We are living through a time of extraordinary change. And the rate of change is increasing month by month.

That change is unpredictable but it is also somehow connected. Global shock, economic disruption, social pressure, environmental context. It is manifesting itself not just in one area but in our politics, in our technology, in our communities and in our economies, and in our levels of social engagement, activism, and social cohesion (or lack of it).

If we want to survive in this time, if we want to thrive in this time and build something better, we can’t simply extend the old business as usual. We need a new approach to leading ourselves and other people through times of change that is different from how we used to lead ourselves when times were stable.

Nassim Nicholas Taleb’s book “Antifragile: Things that gain from disorder”gives a hint of what that might look like.

In summary, Taleb says that:

  • Fragile items break under stress, antifragile items get better from it.
  • In order for a system to be antifragile, most of its parts must be fragile.
  • Antifragile systems work, because they build extra capacity when put under stress.uncertainty and relentless change

Lesson 1: Fragile items break under stress, antifragile items get better from it.
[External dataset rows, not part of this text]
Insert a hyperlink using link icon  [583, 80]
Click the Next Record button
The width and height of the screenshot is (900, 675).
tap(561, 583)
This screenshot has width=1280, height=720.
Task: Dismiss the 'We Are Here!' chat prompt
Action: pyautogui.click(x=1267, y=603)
We all know the label on boxes with glass inside them that reads “Fragile – handle with care”, and we’ve all seen more than one scene in a movie where someone throws a package like that, resulting in a glass shattering noise.

You know that fragile things break when you shock them and toss them around – volatility does them no good. But when you think about it, there isn’t really a word that describes things, which are the opposite, is there?

We might talk about something being robust or durable, but that really just means it can resist shocks and stress better than fragile items – but it doesn’t benefit from them. You’d still label the boxes you ship robust things in with “Handle with care”, not with “Please handle roughly”.

Nassim Taleb took care of this dilemma by giving us a word for what we’re looking for: antifragile. It describes things that benefit from shock and thrive in volatile environments, because as they’re stressed and put under pressure, they get better, not worse.

Can you think of an example? Here’s one: When Hercules fights the Hydra, every time he slices off one of her heads, two grow back. So for every time the beast is hurt, it actually gets stronger. That’s an example of being antifragile.

Lesson 2: An antifragile system usually consists of many fragile parts.

There are quite a few more good examples of antifragile systems, one being the evolutionary process.

Evolution itself is incredibly antifragile – we’ve evolved from our ancestors based on the genetic features and traits which helped us survive the most and succeed. However, that also meant many humans before us had to die.

Any individual specimen of a species is usually fragile – every human being or animal can die and quite easily so. But, because the system can use life and death as indicators of success and failure, the evolution of species in itself is antifragile. For example, our hands weren’t always built to handle tools so well. Through evolution it became apparent that the more advanced our hands got, the longer we could survive, so eventually our genetic code morphed to include the incredibly refined hands we all have today.

So for an antifragile system to work, its individual parts must be fragile, because the success and failure of these parts serves as important feedback for the system as a whole and allows it to get better in chaotic circumstances.

Lesson 3: Antifragile systems work, because they build extra capacity when put under stress.

How exactly does that happen? Why does antifragility work?

Actually you do experience it quite often, if you exercise regularly, that is. When you go to the gym and lift really heavy weights, and when you feel the burn, you push on and do just one more rep – that’s when growth happens.The fragile parts, the tissue in your muscles, is broken down – the failure is reported to the system.

In order to ensure future success, your body now overcompensates for this shock, by building extra capacity to handle even bigger shocks better. Over night, as you sleep and recover, your muscles are rebuilt and they’re now a bit stronger than before. Usually, the human body is incredibly efficient, and doesn’t want any excess capacity “lying around”. But in the case of being antifragile, your body builds redundancy in order to prepare for future extreme situations and emergencies.

That’s how stress can prepare your body for even bigger stress and it’s building this extra capacity that lies at the core of why being antifragile is so helpful to thrive in critical situations.